Réalisateur : Alberto Cavalcanti
Acteurs : Trevor Howard, Griffith Jones, Sally Gray, Rene Ray, Jack McNaughton, Mary Merrall, Charles Farrell,...
Distributeur : Solaris Distribution
Budget : -
Genre : Policier, Thriller, Drame.
Nationalité : Britannique
Durée : 1h41min

Date de sortie : 10 septembre 1948
Date de ressortie : 13 septembre 2023

Synopsis :
Londres, 1947, le rationnement profite aux trafics en tous genres. Clem Morgan, ex-pilote de la Royal Air Force, s’associe à des trafiquants du marché noir.

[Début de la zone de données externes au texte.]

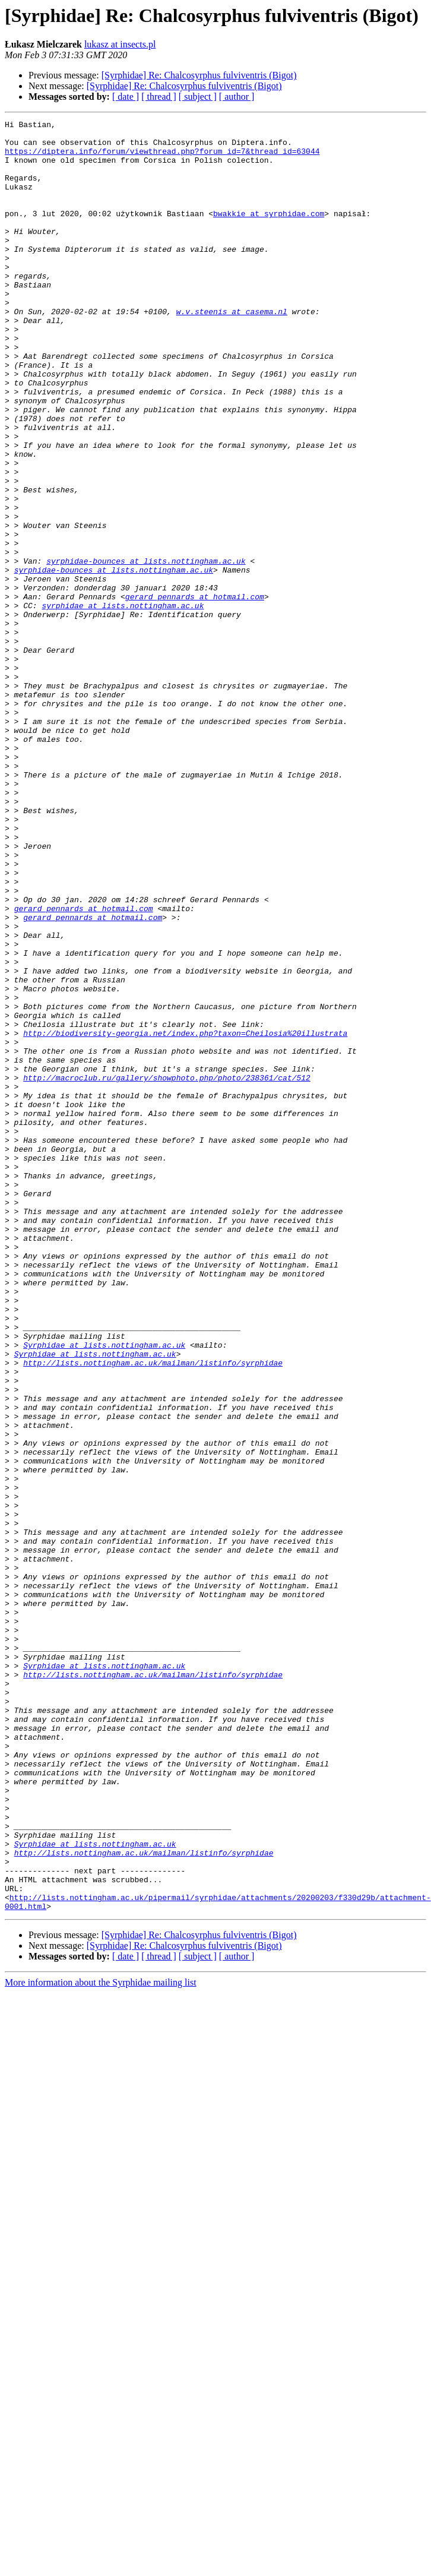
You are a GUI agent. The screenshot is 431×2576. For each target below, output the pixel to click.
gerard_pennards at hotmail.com (194, 692)
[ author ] (237, 96)
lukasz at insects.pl (120, 44)
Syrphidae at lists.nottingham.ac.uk (104, 1590)
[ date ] (125, 96)
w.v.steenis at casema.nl (231, 350)
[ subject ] (198, 96)
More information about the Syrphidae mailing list (101, 2340)
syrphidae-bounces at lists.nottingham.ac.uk (145, 649)
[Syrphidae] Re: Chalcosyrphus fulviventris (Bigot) (199, 75)
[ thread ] (158, 96)
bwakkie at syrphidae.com (268, 232)
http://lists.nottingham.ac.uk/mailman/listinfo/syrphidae (153, 1612)
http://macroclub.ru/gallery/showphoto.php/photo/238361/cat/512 (166, 1270)
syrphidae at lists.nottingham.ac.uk (123, 703)
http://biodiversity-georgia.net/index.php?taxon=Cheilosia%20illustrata (185, 1216)
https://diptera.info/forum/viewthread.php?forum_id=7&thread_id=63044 (162, 158)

Mais la conscience morale de Morgan déplaît à Narcy, le meneur des malfrats qui cachent la marchandise dans des cercueils. Trahi par la bande, Morgan se retrouve en prison d’où il s évade pour prendre sa revanche.



Critique :


Dans l'immédiat de la fin de la seconde guerre mondiale, la nécessité de reconstruire une partie de la Grande-Bretagne (bombardé par les allemands) va de paire avec le besoin d'évasion du public grâce au cinéma. Après cinq années à voir une majorité de la production axée sur des films de propagande (il y en a de très bons), la fiction divertissante doit reprendre sa place. La palme d'or donnée à Brève Rencontre (Brief encounter) de David Lean en 1946 montre une renaissance en cours. Une énergie créatrice se déploie à travers plusieurs cinéastes, plusieurs idées différentes. Cette renaissance s'effectue notamment avec de nombreux films tournés en studio, permettant de créer de nouveaux imaginaires. Le film noir, le polar, le thriller en font partie. Dans le sillage du succès de ces genres juste avant la seconde guerre mondiale, des cinéastes (et des producteurs) tendent à poursuivre cette voie. Parmi les plus réputés se trouvent L'étrange aventurière (I see a dark stranger) de Frank Launder en 1946, La couleur qui tue (Green for danger) de Sidney Gilliat en 1946, Il pleut toujours le dimanche (It always rains on sunday) de Robert Hamer en 1947, Le gang des tueurs (Brighton rock) de John Boulting en 1948, Le troisième homme (The third man) de Carol Reed en 1949. C'est en 1934 que le brésilien Alberto Cavalcanti rejoint la Grande-Bretagne sur la demande du prolifique producteur John Grierson, alors qu'il était installé à Paris et réalisait déjà quelques films. Il faisait notamment partie d'un groupe d'artistes composé entre autres de Marcel L'Herbier et Louis Delluc.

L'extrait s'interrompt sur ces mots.